Differentiation Rules

In calculus, differentiation rules are formulas that allow us to find the derivative of a function easily. They are based on the definition of the derivative and simplify the process of differentiation.

Constant Rule

The derivative of a constant function is zero. If f(x) = c, where c is a constant, then f'(x) = 0.

Power Rule

The power rule is used when differentiating functions of the form f(x) = x^n, where n is any real number. The power rule states that f'(x) = n * x^(n-1).

Product Rule

The product rule is used when differentiating the product of two functions. If f(x) = g(x) * h(x), then the derivative of f is f'(x) = g'(x) * h(x) + g(x) * h'(x).

Quotient Rule

The quotient rule is used when differentiating the quotient of two functions. If f(x) = g(x) / h(x), then the derivative of f is f'(x) = [g'(x) * h(x) - g(x) * h'(x)] / [h(x)]².

Chain Rule

The chain rule is used when differentiating the composition of two functions. If f(x) = g(h(x)), then the derivative of f is f'(x) = g'(h(x)) * h'(x).

Trigonometric Functions

The derivatives of the sine and cosine functions are: (sin(x))' = cos(x) and (cos(x))' = -sin(x). For the other trigonometric functions, their derivatives can be derived using the quotient rule.

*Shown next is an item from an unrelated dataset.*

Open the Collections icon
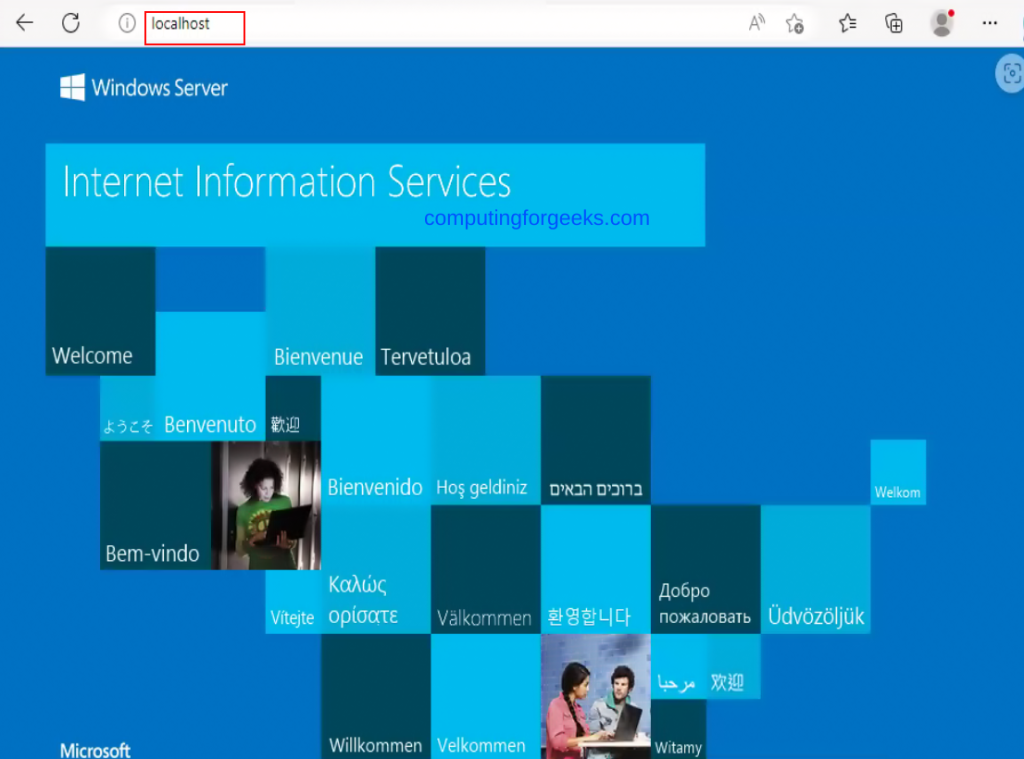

Exponential and Logarithm Functions

The derivative of the natural exponential function is (e^x)' = e^x. The derivative of the natural logarithm function is (ln(x))' = 1/x. For other exponential and logarithm functions, their derivatives can be calculated using the chain rule.

These rules form the basis for differentiating a wide variety of functions. By combining these rules, it's possible to compute the derivatives of complex functions efficiently.